Final answer:
After factoring, h(x) simplifies to h(x) = (x+4)/(x+2), resulting in a removable discontinuity at x = -4 and a vertical asymptote at x = -2. There are no zeros for these values of x.
Step-by-step explanation:
To determine whether the function h(x)= (x²+8x+16)/(x²+6x+8) has a zero, a vertical asymptote, or a removable discontinuity at the given values of x, we need to factor both the numerator and the denominator, if possible, and then evaluate the function at the given x values.
First, factor the numerator and the denominator:
- Numerator: x²+8x+16 can be factored into (x+4)².

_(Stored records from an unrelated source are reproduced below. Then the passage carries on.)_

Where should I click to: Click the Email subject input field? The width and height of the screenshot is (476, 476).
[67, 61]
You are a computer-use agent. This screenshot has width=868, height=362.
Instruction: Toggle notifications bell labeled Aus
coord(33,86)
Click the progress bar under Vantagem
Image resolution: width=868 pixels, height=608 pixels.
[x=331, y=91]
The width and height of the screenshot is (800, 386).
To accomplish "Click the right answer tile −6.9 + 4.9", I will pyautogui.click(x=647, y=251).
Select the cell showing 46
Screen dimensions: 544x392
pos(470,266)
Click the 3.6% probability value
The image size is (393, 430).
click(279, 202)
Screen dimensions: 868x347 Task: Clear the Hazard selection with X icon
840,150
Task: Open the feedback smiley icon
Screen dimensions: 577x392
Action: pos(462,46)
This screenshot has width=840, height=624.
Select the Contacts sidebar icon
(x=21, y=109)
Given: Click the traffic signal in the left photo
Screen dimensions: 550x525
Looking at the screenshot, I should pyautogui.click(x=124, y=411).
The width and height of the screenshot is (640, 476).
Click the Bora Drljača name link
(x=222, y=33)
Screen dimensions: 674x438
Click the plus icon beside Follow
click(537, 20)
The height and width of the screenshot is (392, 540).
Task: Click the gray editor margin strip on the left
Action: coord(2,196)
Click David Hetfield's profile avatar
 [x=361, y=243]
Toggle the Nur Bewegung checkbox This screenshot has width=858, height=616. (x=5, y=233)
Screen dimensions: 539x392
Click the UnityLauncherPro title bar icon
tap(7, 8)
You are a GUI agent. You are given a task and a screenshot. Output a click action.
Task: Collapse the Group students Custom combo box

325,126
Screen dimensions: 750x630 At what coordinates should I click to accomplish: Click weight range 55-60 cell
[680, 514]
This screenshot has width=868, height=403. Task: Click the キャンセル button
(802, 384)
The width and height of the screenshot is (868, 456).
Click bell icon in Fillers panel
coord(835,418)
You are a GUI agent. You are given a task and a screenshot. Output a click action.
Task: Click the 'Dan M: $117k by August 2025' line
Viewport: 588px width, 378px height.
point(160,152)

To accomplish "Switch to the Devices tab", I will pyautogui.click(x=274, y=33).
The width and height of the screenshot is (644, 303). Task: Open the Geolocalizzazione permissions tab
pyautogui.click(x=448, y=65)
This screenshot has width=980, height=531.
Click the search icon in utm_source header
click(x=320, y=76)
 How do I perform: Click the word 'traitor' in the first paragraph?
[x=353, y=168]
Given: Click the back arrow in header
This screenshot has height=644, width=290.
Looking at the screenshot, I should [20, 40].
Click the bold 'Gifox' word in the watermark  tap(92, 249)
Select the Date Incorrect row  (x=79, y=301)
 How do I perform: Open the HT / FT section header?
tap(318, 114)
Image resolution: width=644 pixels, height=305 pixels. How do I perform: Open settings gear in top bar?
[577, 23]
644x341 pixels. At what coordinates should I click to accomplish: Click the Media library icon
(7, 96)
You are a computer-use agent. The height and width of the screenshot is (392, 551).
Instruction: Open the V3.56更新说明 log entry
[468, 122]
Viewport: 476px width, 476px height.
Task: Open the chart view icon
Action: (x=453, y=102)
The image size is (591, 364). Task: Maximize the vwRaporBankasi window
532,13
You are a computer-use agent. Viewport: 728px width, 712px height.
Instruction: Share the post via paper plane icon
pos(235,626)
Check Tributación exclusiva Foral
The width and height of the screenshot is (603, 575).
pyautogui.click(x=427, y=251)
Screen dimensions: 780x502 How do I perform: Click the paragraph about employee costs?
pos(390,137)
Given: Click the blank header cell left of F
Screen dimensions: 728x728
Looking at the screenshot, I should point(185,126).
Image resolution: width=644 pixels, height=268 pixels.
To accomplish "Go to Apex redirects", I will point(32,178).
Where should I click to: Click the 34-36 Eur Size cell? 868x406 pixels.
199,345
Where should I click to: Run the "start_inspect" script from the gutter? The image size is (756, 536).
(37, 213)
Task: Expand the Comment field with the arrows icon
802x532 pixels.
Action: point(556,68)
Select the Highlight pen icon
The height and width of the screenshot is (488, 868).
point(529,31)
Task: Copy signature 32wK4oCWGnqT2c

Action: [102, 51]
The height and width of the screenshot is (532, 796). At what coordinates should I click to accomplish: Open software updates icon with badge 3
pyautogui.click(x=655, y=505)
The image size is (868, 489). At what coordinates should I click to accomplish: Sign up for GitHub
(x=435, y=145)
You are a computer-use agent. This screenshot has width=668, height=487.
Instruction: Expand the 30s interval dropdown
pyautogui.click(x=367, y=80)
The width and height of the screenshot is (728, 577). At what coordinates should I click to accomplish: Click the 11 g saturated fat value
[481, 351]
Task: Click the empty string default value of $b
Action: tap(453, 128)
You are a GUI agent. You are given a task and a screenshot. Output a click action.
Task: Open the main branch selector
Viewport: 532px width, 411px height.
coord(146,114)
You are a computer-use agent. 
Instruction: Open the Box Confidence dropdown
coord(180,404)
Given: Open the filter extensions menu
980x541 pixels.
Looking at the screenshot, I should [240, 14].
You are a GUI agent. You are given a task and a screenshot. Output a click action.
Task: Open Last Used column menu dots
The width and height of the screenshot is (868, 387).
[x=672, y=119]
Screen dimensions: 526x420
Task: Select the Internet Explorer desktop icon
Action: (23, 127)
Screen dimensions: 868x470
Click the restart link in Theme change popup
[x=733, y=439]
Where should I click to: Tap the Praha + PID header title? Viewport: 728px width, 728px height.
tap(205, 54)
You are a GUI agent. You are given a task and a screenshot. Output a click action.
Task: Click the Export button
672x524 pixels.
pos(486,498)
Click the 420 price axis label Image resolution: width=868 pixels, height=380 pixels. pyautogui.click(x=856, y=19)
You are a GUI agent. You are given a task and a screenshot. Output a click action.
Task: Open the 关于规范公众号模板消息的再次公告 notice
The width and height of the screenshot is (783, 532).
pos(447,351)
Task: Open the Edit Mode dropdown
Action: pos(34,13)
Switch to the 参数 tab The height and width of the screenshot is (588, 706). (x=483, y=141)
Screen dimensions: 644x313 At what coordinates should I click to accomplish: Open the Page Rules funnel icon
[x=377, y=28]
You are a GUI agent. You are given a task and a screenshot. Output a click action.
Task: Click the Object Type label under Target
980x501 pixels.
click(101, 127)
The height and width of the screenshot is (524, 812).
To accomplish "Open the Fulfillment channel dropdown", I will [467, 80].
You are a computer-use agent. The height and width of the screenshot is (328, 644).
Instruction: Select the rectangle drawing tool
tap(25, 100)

- Denominator: x²+6x+8 can be factored into (x+4)(x+2).
Now the function can be simplified to h(x) = (x+4)/(x+2), after canceling out the common factor of (x+4) from the numerator and the denominator.
Let's analyze the function at the given x values:
- x = -4: When x equals -4, this inserts the common factor of (x+4) that we canceled out earlier. Because the cancellation removed what would have been a zero in both the numerator and denominator, there is now a removable discontinuity at x = -4.
- x = -2: When x equals -2, the denominator will be zero (since x+2 = -2+2 = 0), which means there is a vertical asymptote at x = -2.
Therefore, h has a removable discontinuity at x = -4 and a vertical asymptote at x = -2. There is no zero at either x = -4 or x = -2.